The British Free Range Egg Producers Association (BFREPA) said retailers would have to pay more for eggs or producers would either go bust or not restock.

It made the warning after eight of the UK's largest supermarkets snubbed the ‘Breaking Point Summit’ at last month’s Pig and Poultry Show,

At the summit, ADAS presented a paper which showed how margins had deteriorated for producers over the last year as production costs exceeded egg sales.

(Source: ADAS)
(Source: ADAS)

In its own research, retail magazine The Grocer found there had been 180 price increases across the free-range and organic egg category in the leading multiples since 21 March, compared with just 16 over the same period last year.

The hikes ranged from 3P to 15p and were applied to six, 10 and 12-egg packs. However, The Grocer did not comment on whether those increases had been passed down to producers.

Soaring feed costs are tipping free-range producers over the financial edge, with BFREPA research last month revealing that 51% of its members would leave egg production within a year if prices and feed costs remained as they were.

Industry data recently published in industry magazine The Ranger shows that the number of free range hens housed in May has already dropped time by around 500,000 hens to under 26 million.

(Source: ADAS)
(Source: ADAS)

BFREPA invited buyers from the retailers to the summit on the first day of the Pig and Poultry Show to hear "what actions they are taking to support egg farmers".

However "predictably" the summit was met with a no-show from buyers, prompting it to "empty chair" its missing delegates with cardboard cut outs.

BFREPA CEO Robert Gooch said: "Of the eight invited, Tesco and Morrisons had already met with us to explain how they felt they protected their producers with feed tracker contracts.

“Waitrose and Lidl also responded to BFREPA’s letters, but Sainsbury's, Asda, Aldi and M&S declined to engage at all”, he added.

When asked to comment at the summit on the cost crisis facing producers, no retailer representative came forward.

Some others attending, mainly producers and packers, debated the value of feed trackers and the introduction of cost plus contracts.

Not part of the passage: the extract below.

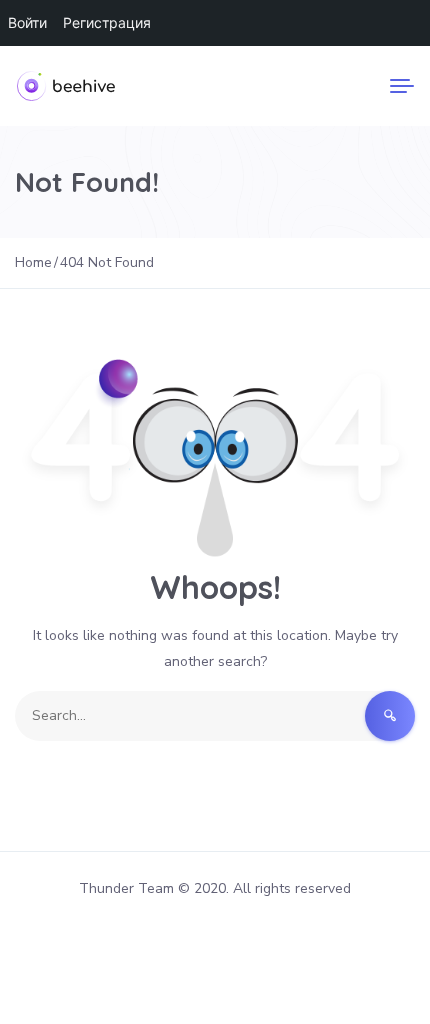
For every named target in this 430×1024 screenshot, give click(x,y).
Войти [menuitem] (27, 22)
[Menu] (402, 86)
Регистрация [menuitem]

“Feed trackers were a start, but did not reflect other rising farm costs”, Mr Gooch suggested. And until retailers treated their egg producers in the same way they did milk suppliers, by "taking responsibility for what happens down the supply chain" the current range of egg supply agreements will perpetuate the endless boom and bust cycles in the sector, he argued.

BFREPA called for 40p per dozen retail price hike on free-range eggs and an 8op increase on organic eggs to be passed down the chain to help producers.

"Without change in how producers are paid, we will see boom and bust every few years, and that will lead to a shortage of supply next year with retail prices going through the roof," he told The Grocer magazine.

“A small rise now will negate a bigger spike next year”.